Last updated: May 17th, 20192019-05-17Project preview

Dictionaries!

Dictionaries are a completely different data structure from what we've seen so far. A dictionary is usually said "a mapping" type and they're different from the "sequences" we've worked with (lists, tuples).

A simple dictionary:

In [ ]:
{
    'name': 'Jane Doe',
    'email': 'jane@rmotr.com',
    'age': 27,
    'city': 'San Jose',
    'state': 'CA'
}

As you can see, a dictionary stores the values of a user, but with a corresponding "label" (name, email, age, etc). The same information could have been stored in a list:

In [1]:
#        0              1           2     3         4
l = ['Jane Doe', 'jane@rmotr.com', 27, 'San Jose', 'CA']
l
Out[1]:
['Jane Doe', 'jane@rmotr.com', 27, 'San Jose', 'CA']
In [8]:
l[1]
Out[8]:
'jane@rmotr.com'

But by looking at that list, how do you know what each fields represent? How do you know that San Jose is the city and not their school?

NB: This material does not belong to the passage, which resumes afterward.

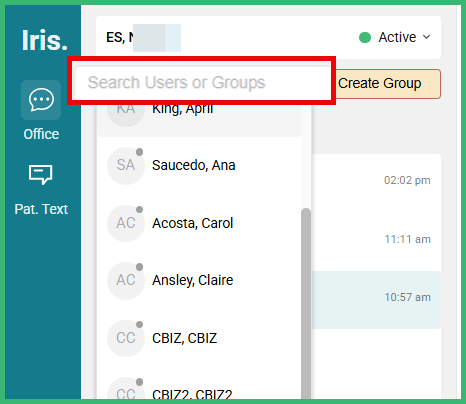
Task: Expand the Active status dropdown chevron
Action: [x=426, y=37]
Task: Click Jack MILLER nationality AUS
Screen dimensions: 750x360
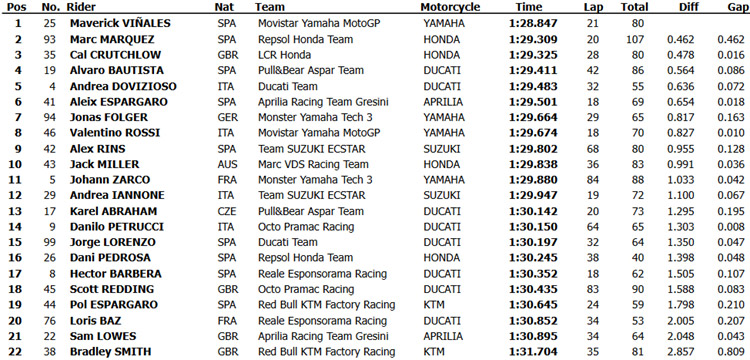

Dictionaries solve this problem, they have a key (the label) for each value, which provides instant documentation.

Properties of dictionaries

  • Unordered
  • Mutable
  • Key-Value pairs
  • Keys must be unique

Constructing dictionaries

As you've seen, we use {} to construct dictionaries. Dictionaries hare heterogeneous, we can mix key values:

In [4]:
{
    'name': 'Jane',
    19: 'some value',
    (1, 1, 2): 'a tuple as a key?'
}
Out[4]:
{'name': 'Jane', 19: 'some value', (1, 1, 2): 'a tuple as a key?'}

Even though we can use multiple different types of keys, we try to keep it simple and just use strings. Let's create our user dict again:

In [5]:
user = {
    'name': 'Jane Doe',
    'email': 'jane@rmotr.com',
    'age': 27,
    'city': 'San Jose',
    'state': 'CA'
}
Accessing values:
In [6]:
user['name']
Out[6]:
'Jane Doe'
In [7]:
user['age']
Out[7]:
27
Creating new values:
In [9]:
# country didn't exist
user['country'] = 'US'
In [10]:
user
Out[10]:
{'name': 'Jane Doe',
 'email': 'jane@rmotr.com',
 'age': 27,
 'city': 'San Jose',
 'state': 'CA',
 'country': 'US'}
In [11]:
user['country']
Out[11]:
'US'
What happens if we try to access a key that doesn't exist?
In [12]:
user['school']
---------------------------------------------------------------------------
KeyError                                  Traceback (most recent call last)
<ipython-input-12-3108039ab3ac> in <module>
----> 1 user['school']

KeyError: 'school'

An error is raised. Python is very strict when accessing dictionary keys. They must exist. There are two ways of fixing this:

Option 1: Checking if the key exists
In [15]:
'school' in user
Out[15]:
False
In [16]:
'age' in user
Out[16]:
True
In [17]:
if 'school' in user:
    print(user['school'])
else:
    print("Key `school` doesn't exist")
Key `school` doesn't exist
Option 2: Using the get method:

The get method will not fail if the key doesn't exist. It'll just return None in that case.

In [18]:
user['school']
---------------------------------------------------------------------------
KeyError                                  Traceback (most recent call last)
<ipython-input-18-3108039ab3ac> in <module>
----> 1 user['school']

KeyError: 'school'
In [19]:
user.get('school')  # this is None
In [20]:
print(user.get('school'))  # when we print it we "see it"
None
In [21]:
user.get('email')
Out[21]:
'jane@rmotr.com'

get also accepts a "default" value in case the the key doesn't exist:

In [22]:
user.get('school', 'San Jose High School')  # just in case, we provide a default value
Out[22]:
'San Jose High School'
In [23]:
user.get('email', 'default@rmotr.com')
Out[23]:
'jane@rmotr.com'
Warning! the in operator only checks for "keys":
In [24]:
user
Out[24]:
{'name': 'Jane Doe',
 'email': 'jane@rmotr.com',
 'age': 27,
 'city': 'San Jose',
 'state': 'CA',
 'country': 'US'}
In [25]:
"Jane Doe" in user
Out[25]:
False
Accessing values

We can access only values of a dictionary with the values method:

In [26]:
user.values()
Out[26]:
dict_values(['Jane Doe', 'jane@rmotr.com', 27, 'San Jose', 'CA', 'US'])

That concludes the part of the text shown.